St Mary’s Church Coddenham

Part of the website

Slow and Steady Wins the Race – Rev. Helen Norris

by | May 13, 2020 | Coddenham Church


 Slow and steady wins the race.

Mark 4: 26-28.

26 He also said, “This is what the kingdom of God is like. A man scatters seed on the ground. 27 Night and day, whether he sleeps or gets up, the seed sprouts and grows, though he does not know how. 28 All by itself the soil produces grain—first the stalk, then the head, then the full kernel in the head.’’

Like an awful lot of people all over the country, we’ve been doing a good deal of gardening since the start of the lockdown. With the benefit of deliveries from places like Perfect Perennials in Forward Green, we’ve been able to fill several spaces in the flower beds.

I wondered about the usual events at which, in previous years, I had bought tomato, courgette and pepper plants (Stonham Aspal Bank Holiday plant sale, Coddenham coffee morning with plant sale, and so on)  I imagined that they wouldn’t be happening this year, so decided to order some vegetable seeds and flower bulbs on line.

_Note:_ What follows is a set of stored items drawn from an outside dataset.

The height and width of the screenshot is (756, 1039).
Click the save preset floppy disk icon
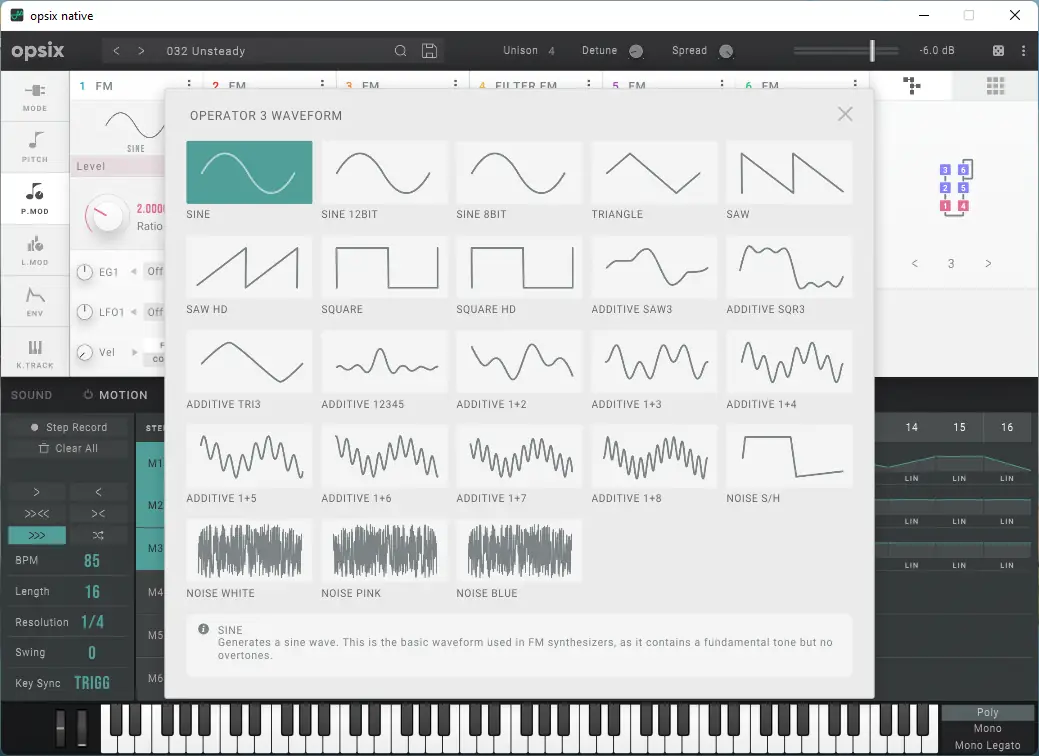coord(429,50)
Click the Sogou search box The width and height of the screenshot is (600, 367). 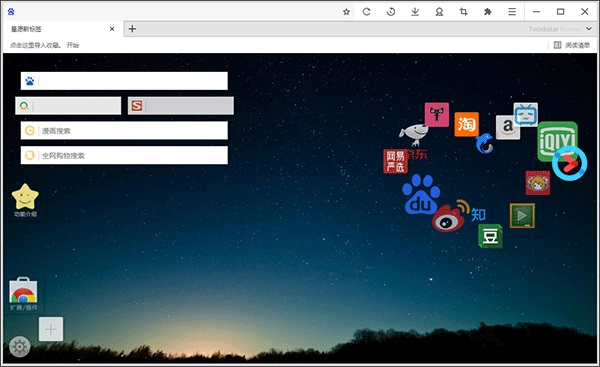click(x=181, y=106)
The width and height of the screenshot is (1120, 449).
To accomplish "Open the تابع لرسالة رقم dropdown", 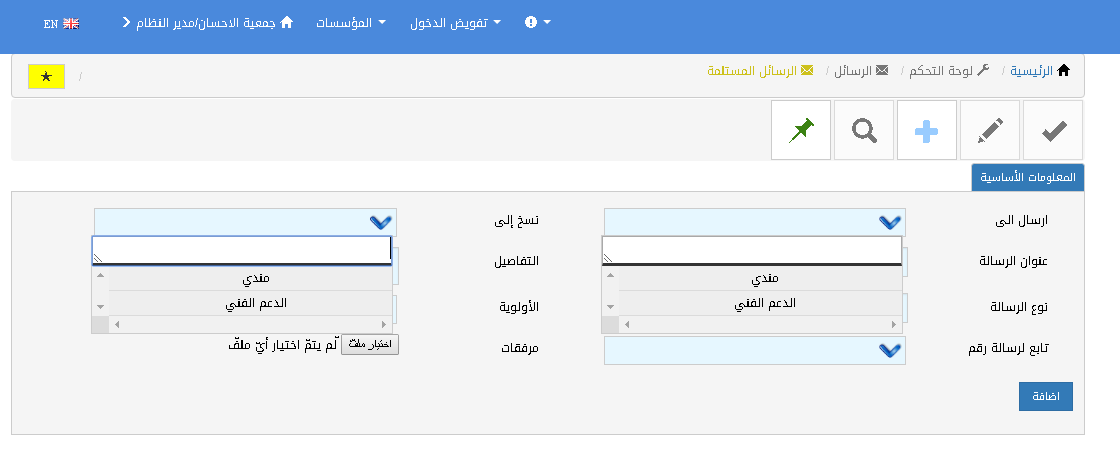I will click(x=755, y=350).
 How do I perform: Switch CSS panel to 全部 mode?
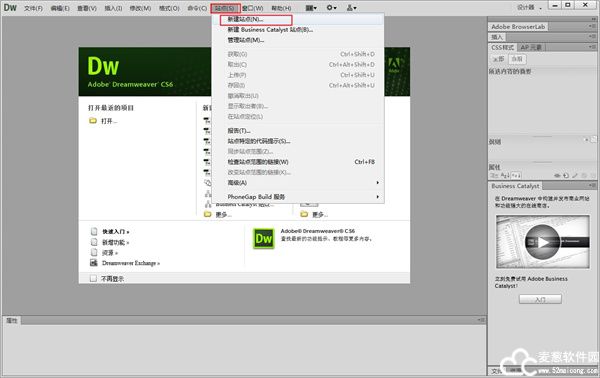(498, 59)
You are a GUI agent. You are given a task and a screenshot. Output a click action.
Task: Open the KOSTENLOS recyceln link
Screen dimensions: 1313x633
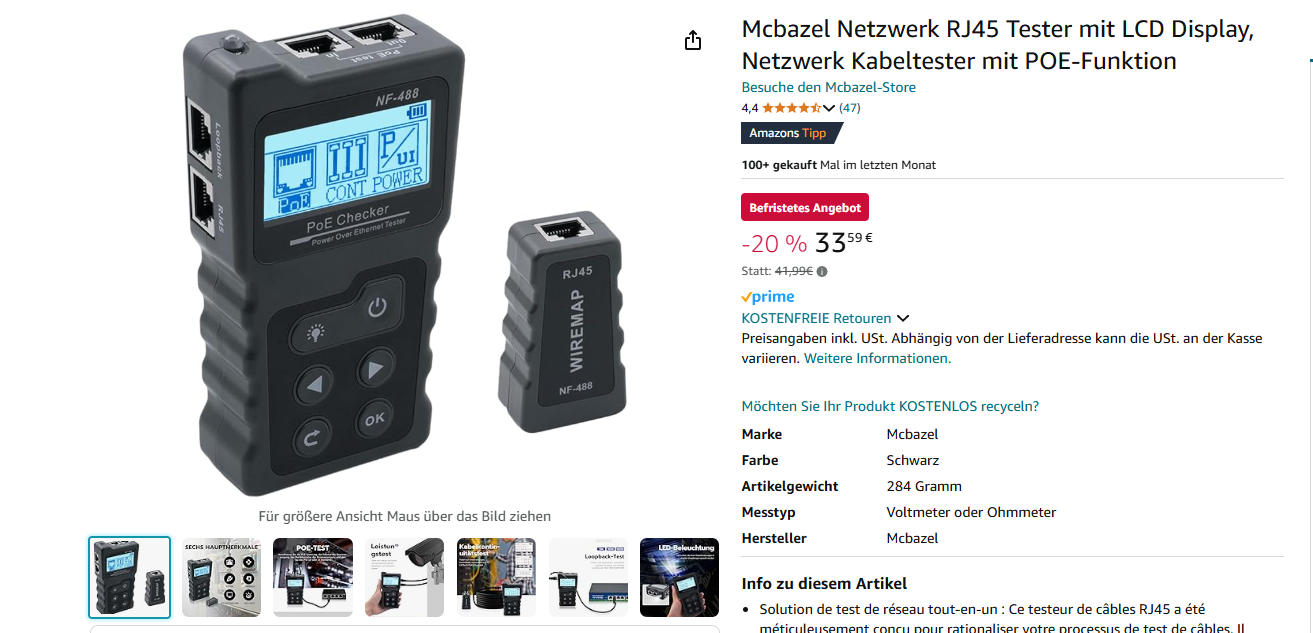pos(890,406)
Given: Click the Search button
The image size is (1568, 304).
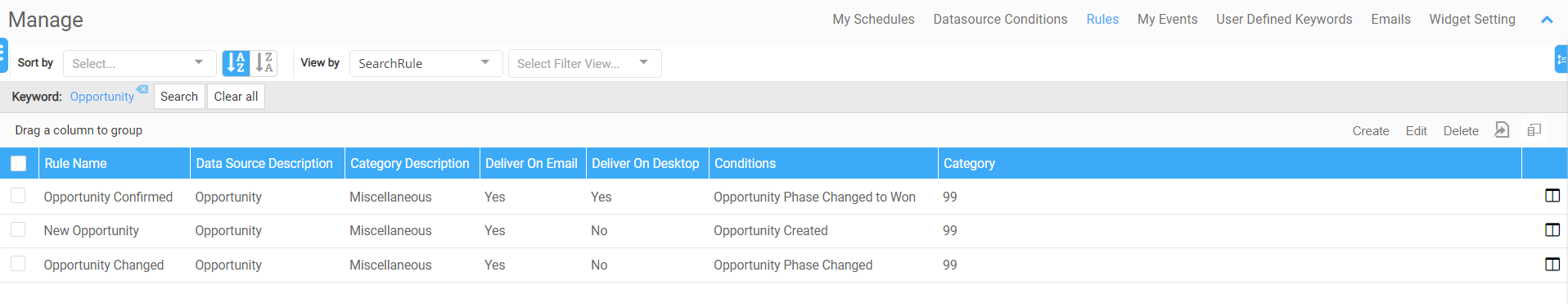Looking at the screenshot, I should pos(179,97).
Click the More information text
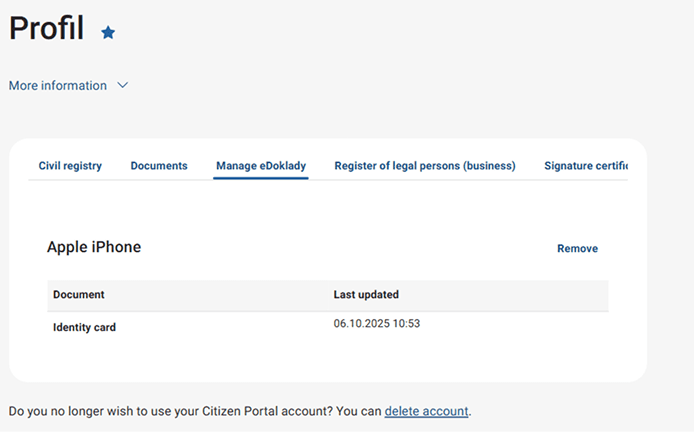Screen dimensions: 694x432 click(58, 86)
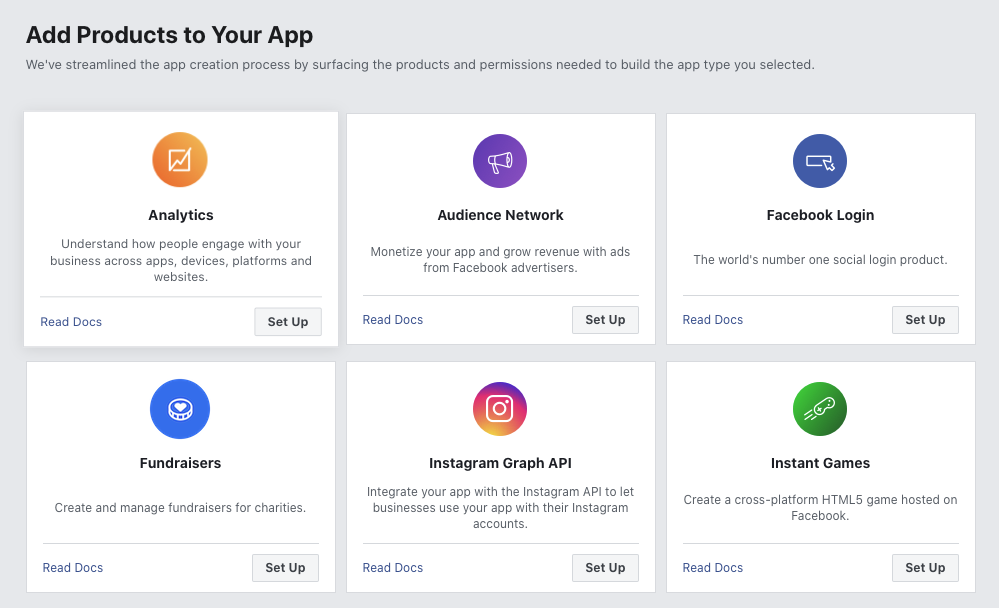Read the Instant Games docs

coord(712,567)
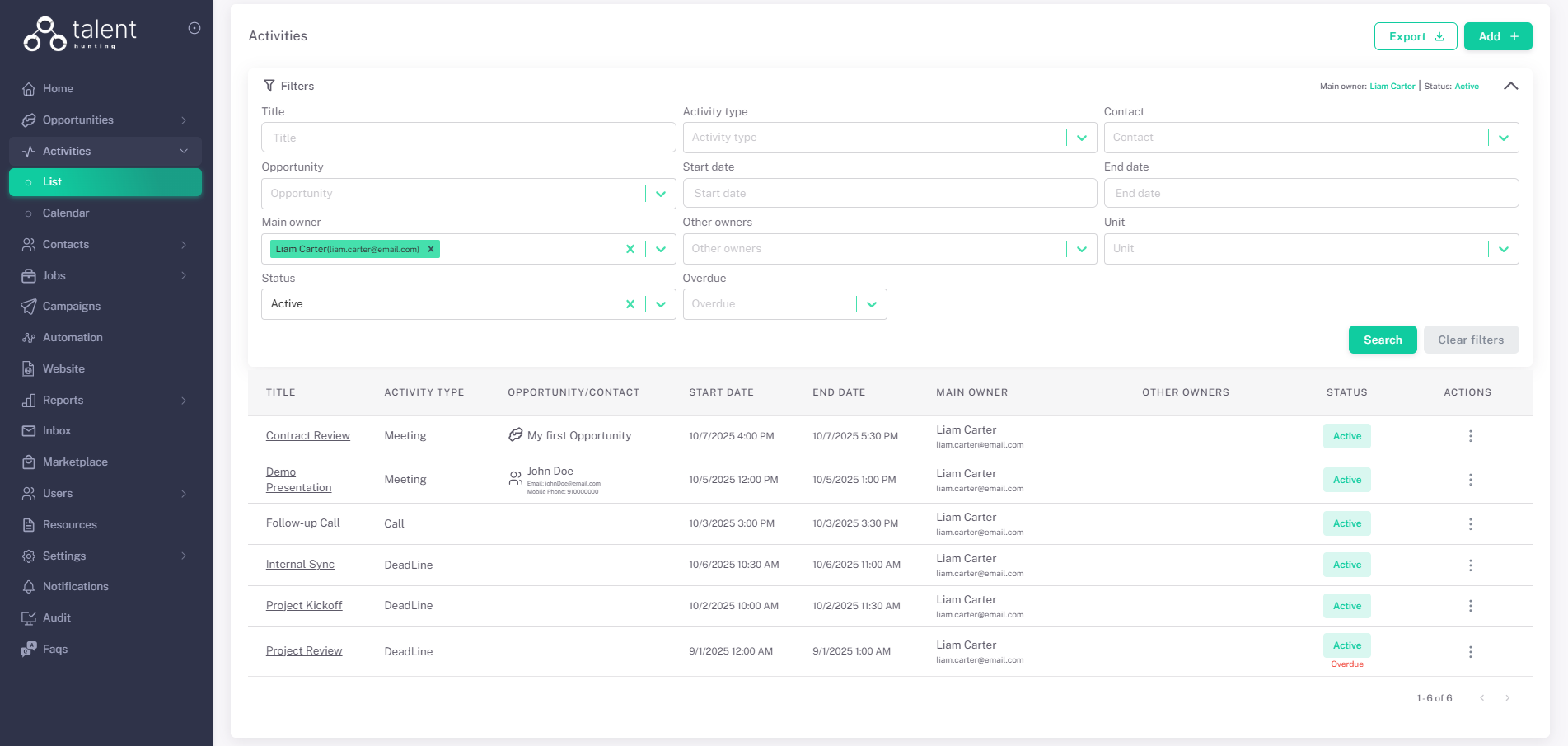Open the Marketplace bag icon
Screen dimensions: 1568x746
tap(29, 462)
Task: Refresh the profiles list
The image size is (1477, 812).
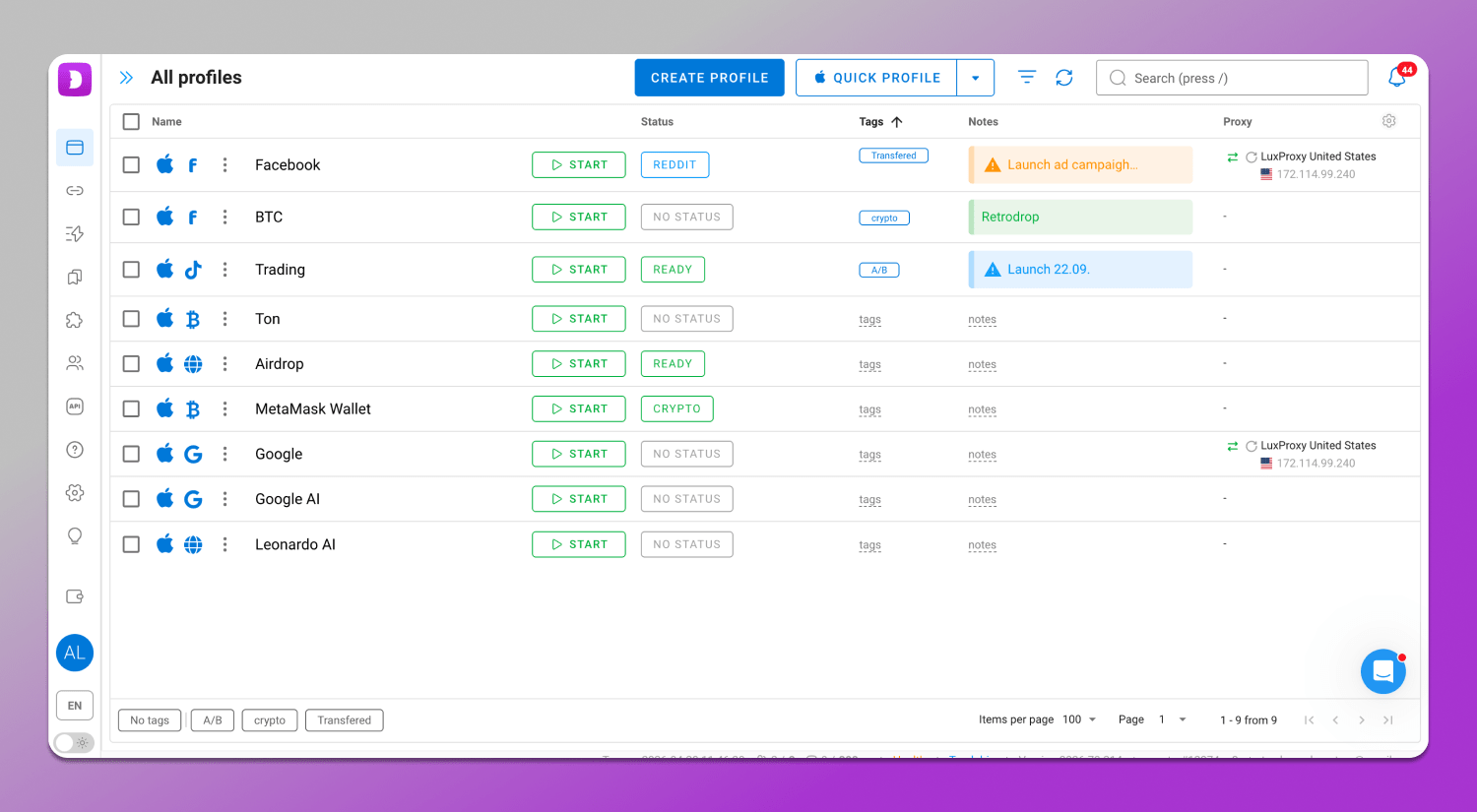Action: pos(1064,78)
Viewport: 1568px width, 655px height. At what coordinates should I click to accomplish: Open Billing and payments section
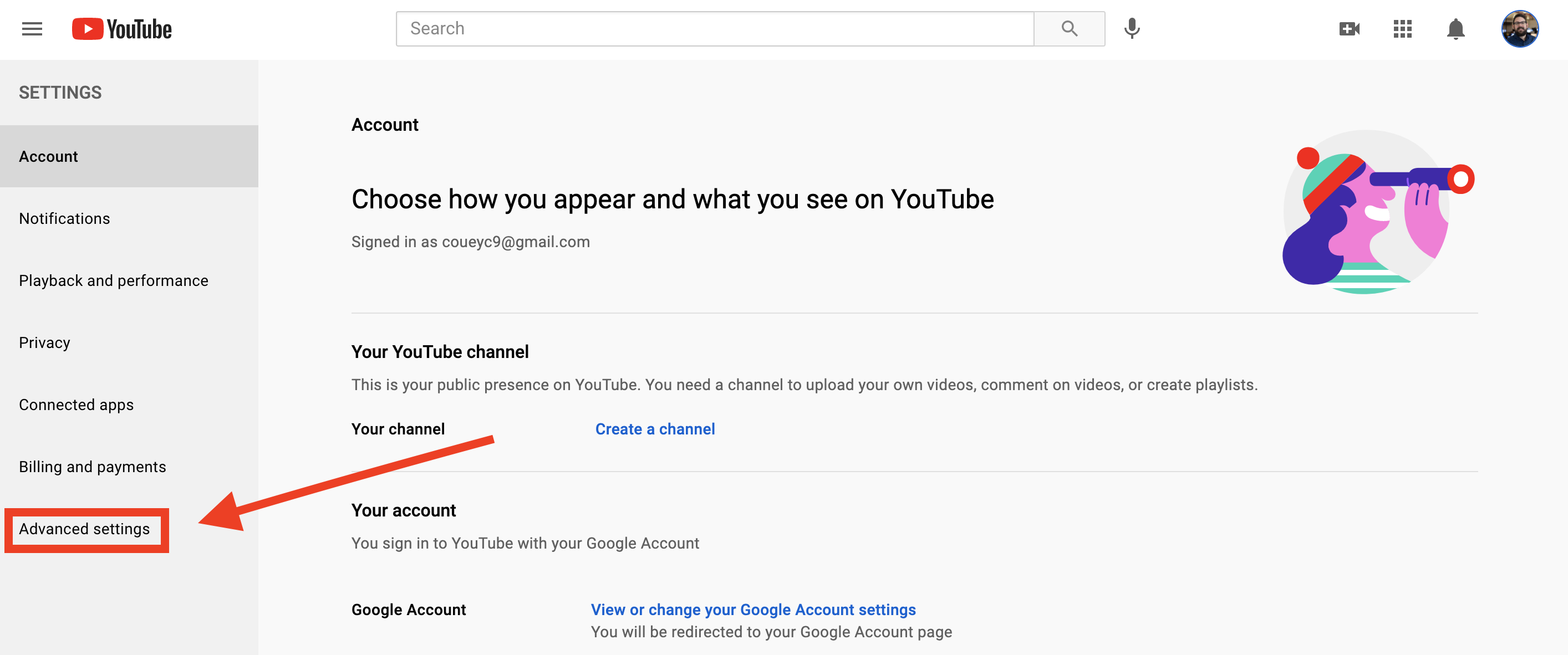coord(92,466)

They arrived. I duly planted the seeds in small pots and the bulbs in the soil, never certain if they were the right way up, or, in the case of the seeds, whether it was too cold to leave them in the greenhouse overnight in April.

Meanwhile, as I waited to see what would happen, we started on our daily exercise. We passed fields that were bare, some that were just showing hints of green. Though the sky was blue, spring seemed a long way off, in more ways than one!

Back in the garden/greenhouse, there were mixed results.

The courgettes leapt up, keen to show themselves. But the bulbs remained stubbornly unproductive. And there was nothing to be seen of the other seeds at all. “Be patient” said Paul – who usually does the gardening. Me, after a couple of weeks of staring at blank soil, I gave up.

Then suddenly, after I’d decided to plant something else in their place, green shoots started to appear in most of the spots I remembered planting. A week or so later, other shoots showed where I had planted different sorts of bulbs. The pleasure was out of all proportion to what I’d achieved – though if you read the Bible reading above, it’s fair to say I hadn’t actually achieved anything!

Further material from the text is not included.